*** Opening Entries provided ***

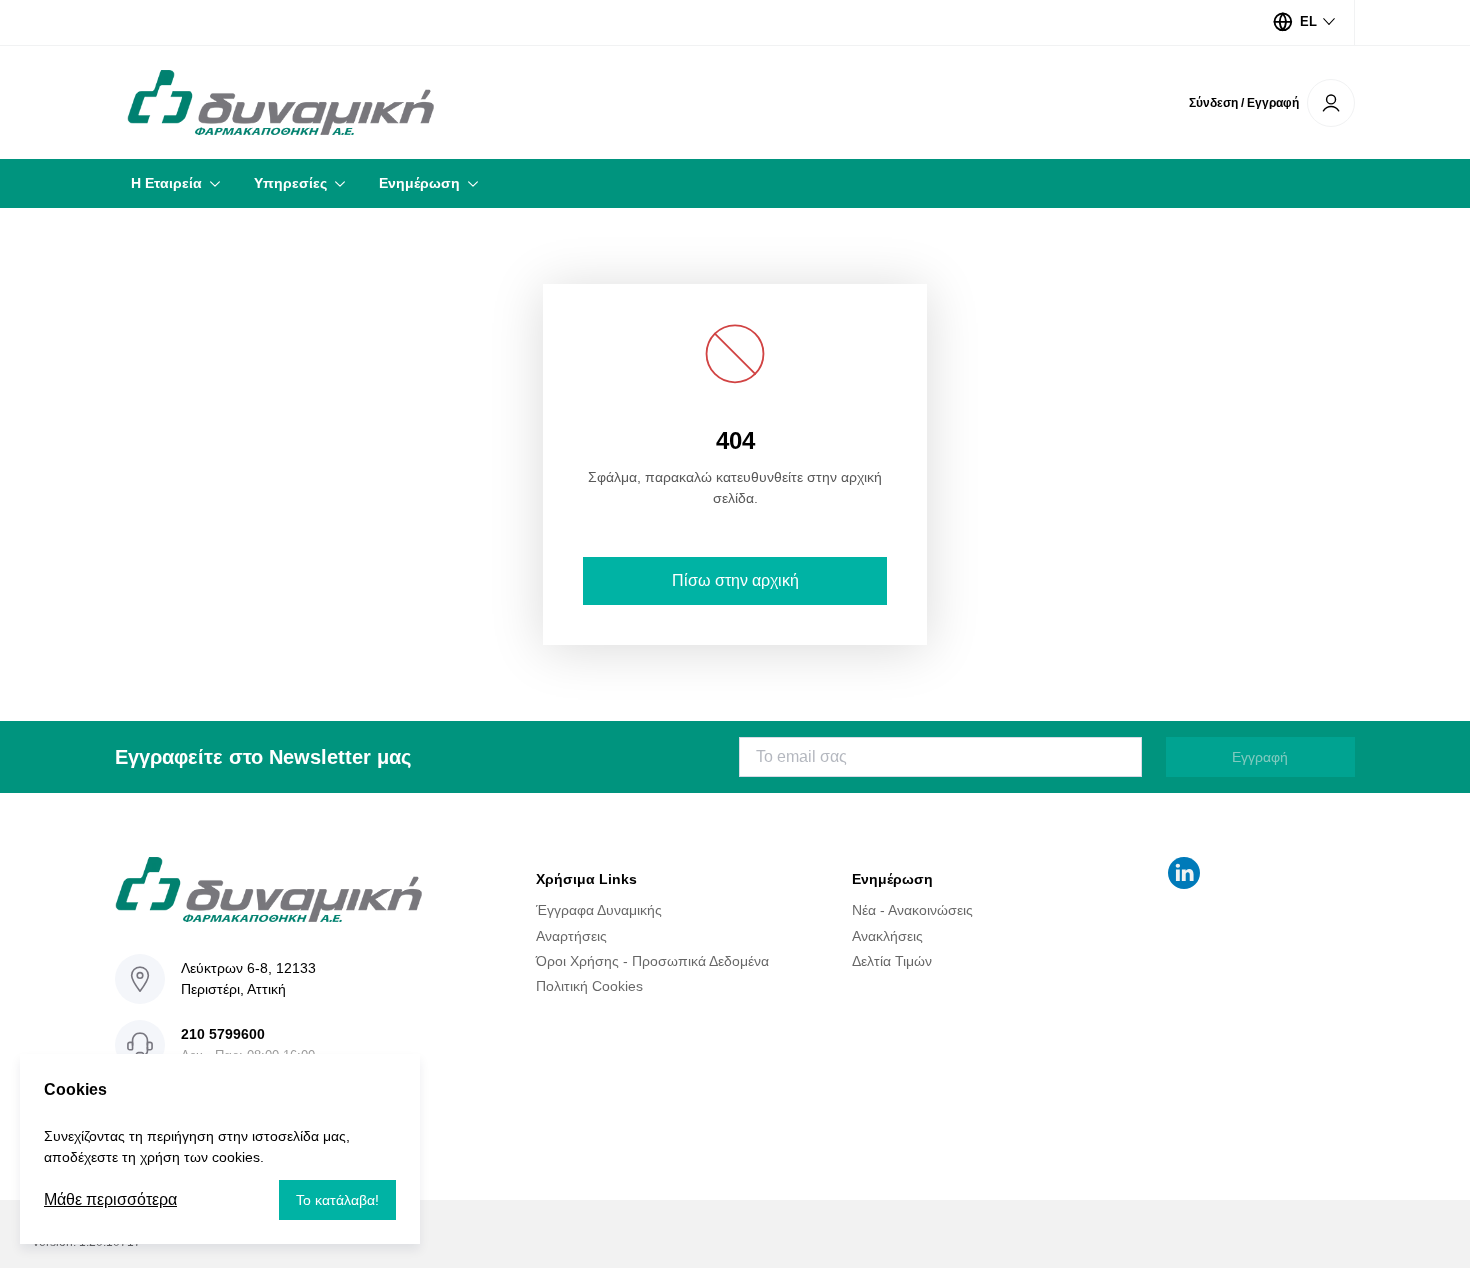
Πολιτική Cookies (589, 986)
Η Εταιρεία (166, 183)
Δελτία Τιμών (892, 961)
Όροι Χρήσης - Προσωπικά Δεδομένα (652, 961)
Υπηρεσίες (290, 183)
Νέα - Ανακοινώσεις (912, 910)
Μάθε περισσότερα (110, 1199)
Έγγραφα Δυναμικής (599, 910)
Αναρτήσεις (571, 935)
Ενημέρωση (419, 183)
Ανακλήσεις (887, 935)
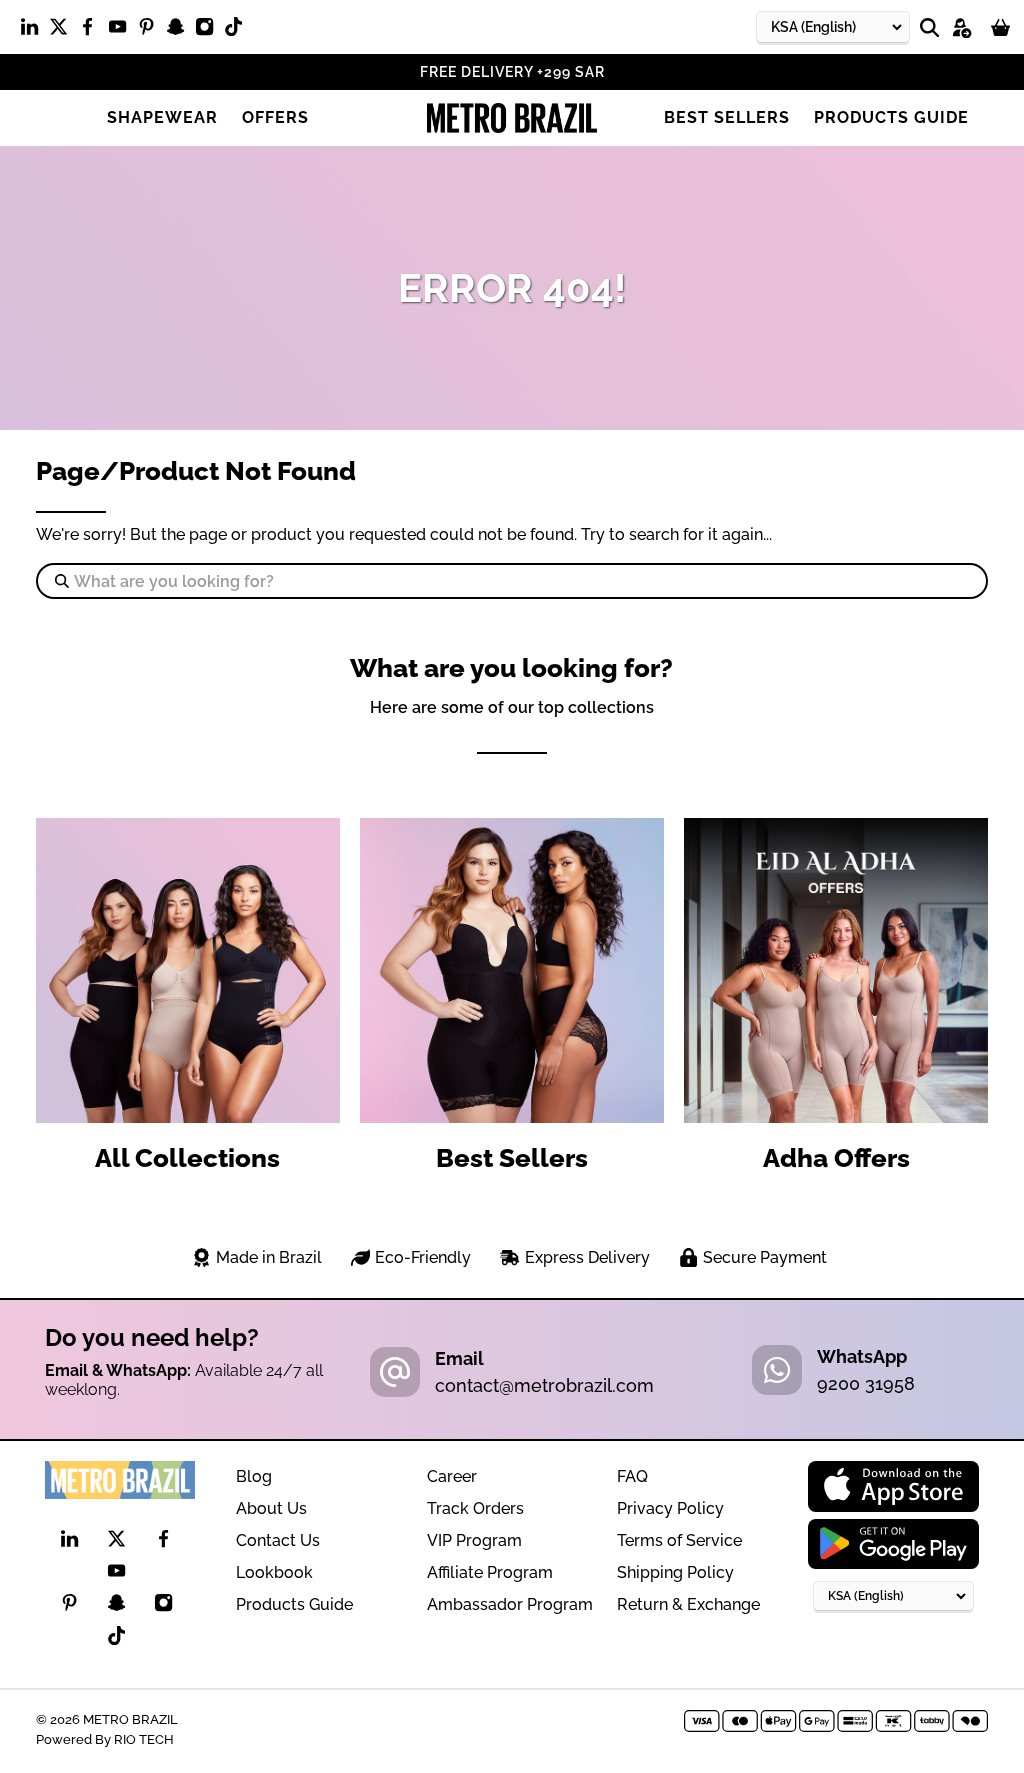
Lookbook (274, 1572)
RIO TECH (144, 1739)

*** Closing Entries provided ***

**Task instructions**: Would you please repeat all the data word for word, but without the pictures?

**Final answer**:
Πολιτική Cookies (589, 986)
Η Εταιρεία (166, 183)
Δελτία Τιμών (892, 961)
Όροι Χρήσης - Προσωπικά Δεδομένα (652, 961)
Υπηρεσίες (290, 183)
Νέα - Ανακοινώσεις (912, 910)
Μάθε περισσότερα (110, 1199)
Έγγραφα Δυναμικής (599, 910)
Αναρτήσεις (571, 935)
Ενημέρωση (419, 183)
Ανακλήσεις (887, 935)
Lookbook (274, 1572)
RIO TECH (144, 1739)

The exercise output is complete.